Other bloggers like that Disney (finally) portrayed a strong female hero through Eve, instead of being a supporting character. She does end up saving the day, but I would never title this movie as "Eve". It's really not about the actions and tangible deliverables which we can define on paper - this movie centers around Wall-e and his emotions. And his humanity. The other sub-plots and distractions simply provide opportunities for Wall-e to demonstrate his character to the viewer.
The last evidence of Wall-e's loyalty is shown as he sacrifices his life for Eve's mission. He knew the plant was important to Eve and she said it needed to get back to Earth, to save all the humans. He supported her and therefore supported her cause. It is unclear as to if he ever understands why the plant is so important to the people or to Eve, but it doesn't matter; he has faith and compassion. The ultimate sacrifice of himself because he loved her. One could even go so far as to draw parallels to Jesus Christ and His ultimate sacrifice to save People, all for the love of a Father. This love is not romantic love, obviously. And I confess my heart shattered during those few minutes when he lost himself and was reverted into a programmed robot form, continuing his work, ignoring Eve as she tried to wake him from this stupor. Then he "reboot"ed and his soul was "resurrected".
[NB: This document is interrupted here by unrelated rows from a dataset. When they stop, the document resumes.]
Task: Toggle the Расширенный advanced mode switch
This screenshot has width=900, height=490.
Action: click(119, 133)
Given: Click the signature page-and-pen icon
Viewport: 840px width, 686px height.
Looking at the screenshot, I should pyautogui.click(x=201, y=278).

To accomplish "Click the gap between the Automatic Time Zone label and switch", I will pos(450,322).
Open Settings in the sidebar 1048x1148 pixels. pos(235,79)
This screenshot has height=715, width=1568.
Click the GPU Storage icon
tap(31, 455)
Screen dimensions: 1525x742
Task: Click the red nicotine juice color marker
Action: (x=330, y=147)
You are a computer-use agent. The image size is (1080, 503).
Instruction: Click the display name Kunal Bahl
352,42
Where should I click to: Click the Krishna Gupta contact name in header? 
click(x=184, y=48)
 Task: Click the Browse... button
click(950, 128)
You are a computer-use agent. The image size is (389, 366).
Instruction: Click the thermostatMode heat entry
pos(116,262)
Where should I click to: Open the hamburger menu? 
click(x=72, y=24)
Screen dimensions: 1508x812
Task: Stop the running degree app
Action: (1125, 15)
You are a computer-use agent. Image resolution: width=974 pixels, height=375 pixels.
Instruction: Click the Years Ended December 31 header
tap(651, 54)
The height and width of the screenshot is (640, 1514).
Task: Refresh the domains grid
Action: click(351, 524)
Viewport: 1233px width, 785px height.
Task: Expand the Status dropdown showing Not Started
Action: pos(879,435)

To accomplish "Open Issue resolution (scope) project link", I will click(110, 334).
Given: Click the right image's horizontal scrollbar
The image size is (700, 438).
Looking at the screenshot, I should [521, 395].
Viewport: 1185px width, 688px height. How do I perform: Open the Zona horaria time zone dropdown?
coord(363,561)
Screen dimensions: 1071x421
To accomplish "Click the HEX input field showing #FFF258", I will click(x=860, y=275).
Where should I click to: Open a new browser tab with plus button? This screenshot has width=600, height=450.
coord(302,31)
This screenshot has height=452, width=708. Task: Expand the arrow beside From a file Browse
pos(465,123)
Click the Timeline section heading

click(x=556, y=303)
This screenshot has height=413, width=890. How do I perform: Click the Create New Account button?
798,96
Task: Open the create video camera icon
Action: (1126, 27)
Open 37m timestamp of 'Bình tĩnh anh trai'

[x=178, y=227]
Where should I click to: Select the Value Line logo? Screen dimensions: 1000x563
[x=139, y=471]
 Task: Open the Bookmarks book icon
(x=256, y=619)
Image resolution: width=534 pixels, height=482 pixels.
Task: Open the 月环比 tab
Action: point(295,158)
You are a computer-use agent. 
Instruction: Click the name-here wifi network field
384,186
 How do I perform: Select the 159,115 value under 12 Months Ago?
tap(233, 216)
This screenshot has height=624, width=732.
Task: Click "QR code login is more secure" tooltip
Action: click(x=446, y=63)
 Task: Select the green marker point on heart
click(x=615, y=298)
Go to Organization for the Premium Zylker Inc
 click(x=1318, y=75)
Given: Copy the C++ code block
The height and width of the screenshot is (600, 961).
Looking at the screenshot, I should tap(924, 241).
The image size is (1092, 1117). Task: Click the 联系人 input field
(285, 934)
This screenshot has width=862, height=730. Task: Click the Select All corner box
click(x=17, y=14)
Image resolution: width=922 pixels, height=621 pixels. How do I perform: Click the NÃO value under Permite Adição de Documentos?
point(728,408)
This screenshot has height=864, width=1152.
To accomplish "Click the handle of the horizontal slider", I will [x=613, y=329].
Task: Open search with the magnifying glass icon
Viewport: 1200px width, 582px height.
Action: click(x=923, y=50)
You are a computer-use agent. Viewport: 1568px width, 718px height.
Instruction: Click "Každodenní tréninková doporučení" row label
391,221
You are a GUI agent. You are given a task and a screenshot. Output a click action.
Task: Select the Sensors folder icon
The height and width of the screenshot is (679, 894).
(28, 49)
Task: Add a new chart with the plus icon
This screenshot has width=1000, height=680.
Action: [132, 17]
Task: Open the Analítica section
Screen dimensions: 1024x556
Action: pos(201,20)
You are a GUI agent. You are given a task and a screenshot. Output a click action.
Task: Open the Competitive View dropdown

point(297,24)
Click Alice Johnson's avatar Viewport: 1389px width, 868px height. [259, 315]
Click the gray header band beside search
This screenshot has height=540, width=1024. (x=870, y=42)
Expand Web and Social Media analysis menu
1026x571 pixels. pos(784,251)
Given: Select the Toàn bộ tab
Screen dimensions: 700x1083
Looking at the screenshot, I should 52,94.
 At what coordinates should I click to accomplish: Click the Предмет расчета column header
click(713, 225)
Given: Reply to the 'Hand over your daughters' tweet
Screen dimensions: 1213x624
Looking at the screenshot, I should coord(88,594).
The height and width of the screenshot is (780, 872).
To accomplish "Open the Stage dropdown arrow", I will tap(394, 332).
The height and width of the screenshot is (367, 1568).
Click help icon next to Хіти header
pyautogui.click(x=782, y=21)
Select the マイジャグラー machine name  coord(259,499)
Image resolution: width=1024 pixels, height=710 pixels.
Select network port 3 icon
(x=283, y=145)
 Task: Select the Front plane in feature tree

I identified with Wall-e more than Eve, despite all discussion that he is male (or a gay male). He tugged at my heartstrings the whole way through, bringing out emotions associated with my first crush, a motherly possessiveness, a deep friendship, and an adoration of silly cuteness that I see in Rick. I hold a supreme fondness for Wall-e. Perhaps I'm simply a romantic at heart. Loyalty, trust, faith, compassion, and unconditional love. What girl doesn't want that?
For anyone who's seen this movie and has felt nothing more than ambivalence, you are dead inside. You need 100ccs of love and affection, stat. Have no fear, however, it's time for a group hug. And another screening of this feel-good movie.